[REQUIRED ACTIONS]
[1] According to the Alternative Solutions page, in what year was Makena Capital Management, LLC formed?
[2] Please continue the Alternative Solutions page from where it stops.

About alternative solutions
about us
Alternative Solution was founded in 2017 and is a part of Carnegie Fonder AB since early 2023. Through an exclusive strategic partnership with Makena Capital Management, the asset manager can provide investors in the Nordic with a top-tier product.
Alternative Solutions consists of an experienced management team and is supported by an efficient organization focused on administration, risk and compliance.
THE PARTNERSHIP WITH MAKENA
Makena Capital Management, LLC was formed in 2005 by senior executives from the Stanford Management Company along with other leading practitioners from elite North American endowments and foundations. The fund manager offers investment expertise, scale and access to a diverse client base which includes endowments, foundations, family offices, sovereign wealth funds and international institutions focused on preserving and growing multigenerational capital. The Makena approach is based on investment disciplines pioneered by the leading North American university endowments and foundations. Makena made its first capital investment 2006.

[GIVEN INFORMATION]

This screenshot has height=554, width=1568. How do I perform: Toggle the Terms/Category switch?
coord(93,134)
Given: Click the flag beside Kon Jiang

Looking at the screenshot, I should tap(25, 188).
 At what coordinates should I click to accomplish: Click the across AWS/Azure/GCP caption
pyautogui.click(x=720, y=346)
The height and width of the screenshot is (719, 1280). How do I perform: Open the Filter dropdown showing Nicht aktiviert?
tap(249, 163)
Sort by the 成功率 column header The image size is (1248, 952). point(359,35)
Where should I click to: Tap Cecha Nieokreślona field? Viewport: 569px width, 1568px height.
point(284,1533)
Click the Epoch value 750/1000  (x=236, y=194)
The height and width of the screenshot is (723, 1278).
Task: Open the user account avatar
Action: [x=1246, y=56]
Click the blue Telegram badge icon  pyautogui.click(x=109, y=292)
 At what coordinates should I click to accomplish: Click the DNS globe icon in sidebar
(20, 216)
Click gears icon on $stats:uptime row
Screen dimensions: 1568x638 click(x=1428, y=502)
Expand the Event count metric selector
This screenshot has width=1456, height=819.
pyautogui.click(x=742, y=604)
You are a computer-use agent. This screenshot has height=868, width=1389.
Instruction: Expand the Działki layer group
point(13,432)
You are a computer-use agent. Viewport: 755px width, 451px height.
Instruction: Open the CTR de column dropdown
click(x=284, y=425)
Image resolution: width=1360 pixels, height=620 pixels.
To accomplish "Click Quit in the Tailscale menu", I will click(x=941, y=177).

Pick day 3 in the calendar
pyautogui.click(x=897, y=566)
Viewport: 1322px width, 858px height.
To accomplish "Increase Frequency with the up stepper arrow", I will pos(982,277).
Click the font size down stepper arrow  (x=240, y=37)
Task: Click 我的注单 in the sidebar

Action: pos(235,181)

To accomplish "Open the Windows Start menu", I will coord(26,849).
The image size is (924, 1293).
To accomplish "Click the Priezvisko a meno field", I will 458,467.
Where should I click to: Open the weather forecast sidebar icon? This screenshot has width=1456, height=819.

[ANSWERS TO THE PROBLEMS]
[1] 2005

[2]
investment process
The Investment process combines a bottom-up fundamental approach with a well-diversified portfolio designed to outperform prevailing market conditions.
Our process is based on six core principles:
Maintain a long-term focus
Maintaining a long-term focus is key to building high-quality, durable portfolios. Being a long-term investor requires the consistency, patience, and discipline to weather short-term market volatility without shifting strategy or portfolio positioning.
Being a long-term investor also allows use to build strong partnerships with extraordinary investment managers who demonstrate a sustainable edge in security selection and adding value to their portfolio companies and assets over full market cycles.
Play to our strengths
Elite performance in any field requires an understanding of one’s own strengths and vulnerabilities. Our investment philosophy is uncompromisingly bound to this understanding. Our core strength is our manager selection and access. Due to our industry network and reputation as a sought-after investment partner, we have a track record of accessing high-performing, capacity-constrained managers. This access is available through a variety of avenues, including co-investments.
Focus on capturing inefficiencies
Allocate capital to less efficient and often uncorrelated investment opportunities. By targeting less efficient markets, we aim to leverage potential inefficiencies that may be overlooked by the broader market, providing opportunities to enhance portfolio returns.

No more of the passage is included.